Given the efficacy of bariatric surgery in alleviating PCOS in obese women, it is important to consider whether PCOS should be an indication for bariatric surgery. Thus far, bariatric surgery has only been suggested as a management option for treating obesity and PCOS [11]. Valid arguments for and against the inclusion of PCOS as an indication for bariatric surgery can be made. In Canada, current indications for bariatric surgery include patients with BMI ≥ 40 kg/m2 or BMI ≥ 35 kg/m2 with comorbid conditions in combination with an appropriate evaluation of the surgical candidate’s mental health status, weight loss history, and understanding of the procedure [44]. Considering the effects of PCOS on insulin resistance and similarity to the metabolic syndrome, PCOS could be considered a comorbidity of obesity. This would allow any individual with a BMI ≥ 35 and PCOS to be a legitimate surgical candidate. On the other hand, little is known about the effect of bariatric surgery on PCOS. Long-term data are currently unavailable and it is unknown if PCOS symptoms would remain permanently attenuated. Submitting young reproductive-age women to the risks of bariatric surgery without sufficient longitudinal knowledge could be inappropriate.

Study Limitations and Future Research

This systematic review meta-analysis is not without limitations. First, significant heterogeneity was found amongst studies in all outcome analyses except for infertility. This is not surprising given the absence of RCTs, mixed study designs, variable study populations and settings, and different trial execution qualities. However, it is important to emphasize that this is currently the best available evidence and that synthesized results might be still useful to health professionals.
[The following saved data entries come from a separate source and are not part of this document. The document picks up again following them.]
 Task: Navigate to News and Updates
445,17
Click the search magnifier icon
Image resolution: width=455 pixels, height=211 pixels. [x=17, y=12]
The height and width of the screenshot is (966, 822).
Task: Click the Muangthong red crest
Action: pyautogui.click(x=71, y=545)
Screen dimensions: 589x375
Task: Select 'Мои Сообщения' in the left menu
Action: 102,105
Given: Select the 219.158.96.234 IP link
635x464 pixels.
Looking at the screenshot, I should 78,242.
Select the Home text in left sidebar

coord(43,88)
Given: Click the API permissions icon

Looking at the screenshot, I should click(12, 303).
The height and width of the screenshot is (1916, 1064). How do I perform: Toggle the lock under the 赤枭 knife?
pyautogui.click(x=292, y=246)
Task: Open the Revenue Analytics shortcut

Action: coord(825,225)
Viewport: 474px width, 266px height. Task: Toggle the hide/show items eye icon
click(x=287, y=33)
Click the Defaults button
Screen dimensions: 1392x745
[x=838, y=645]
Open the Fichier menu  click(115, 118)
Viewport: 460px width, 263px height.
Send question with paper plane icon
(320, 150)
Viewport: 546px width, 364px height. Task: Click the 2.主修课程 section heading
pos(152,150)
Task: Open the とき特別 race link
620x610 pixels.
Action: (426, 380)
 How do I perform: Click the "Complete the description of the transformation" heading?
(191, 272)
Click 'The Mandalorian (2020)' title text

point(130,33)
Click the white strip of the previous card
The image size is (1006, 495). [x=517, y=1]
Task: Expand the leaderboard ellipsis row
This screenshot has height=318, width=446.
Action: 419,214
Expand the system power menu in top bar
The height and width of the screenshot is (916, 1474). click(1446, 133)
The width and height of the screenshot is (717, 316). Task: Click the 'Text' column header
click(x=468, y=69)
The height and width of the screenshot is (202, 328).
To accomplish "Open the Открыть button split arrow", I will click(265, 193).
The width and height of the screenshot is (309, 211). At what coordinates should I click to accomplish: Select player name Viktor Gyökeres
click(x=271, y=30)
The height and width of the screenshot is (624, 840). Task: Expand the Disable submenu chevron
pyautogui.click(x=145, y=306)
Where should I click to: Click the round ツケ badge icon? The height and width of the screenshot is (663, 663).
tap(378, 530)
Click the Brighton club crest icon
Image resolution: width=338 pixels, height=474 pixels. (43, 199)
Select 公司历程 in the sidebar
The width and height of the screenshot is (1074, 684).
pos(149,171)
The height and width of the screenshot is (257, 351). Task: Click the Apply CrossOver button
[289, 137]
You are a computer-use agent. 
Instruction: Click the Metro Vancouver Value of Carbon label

Another limitation was variable diagnostic criteria for PCOS across studies. For some studies, the diagnostic criteria were unknown while others used dated or variable criteria. Our study strength would be greatly improved if PCOS was consistently diagnosed using the Rotterdam criteria.

The interpretation of infertility was also limited in these studies. Infertility is multifactorial and may be caused by both male and female factors. In particular, male obesity may also decrease fertility. If obese females have obese male partners, higher “infertility” rates amongst obese women may be interpreted as female infertility. Furthermore, it is important to consider patient age when evaluating infertility as fertility is known to decrease with advancing age of the female partner. In order to better characterize the effects of bariatric surgery on infertility in obese females, confounding factors must be considered in future studies.

Ultimately, more focused studies investigating PCOS and bariatric surgery are required. Better study design is needed in the future, and readers need to generalize the conclusion of this study with caution.

Conclusion

While lifestyle intervention remains a first-line management for PCOS, bariatric surgery has been shown to be an effective management modality in severely obese women suffering from PCOS. This is especially true in obese women with PCOS who are either morbidly obese or have failed conservative weight loss management and are otherwise candidates for bariatric surgery.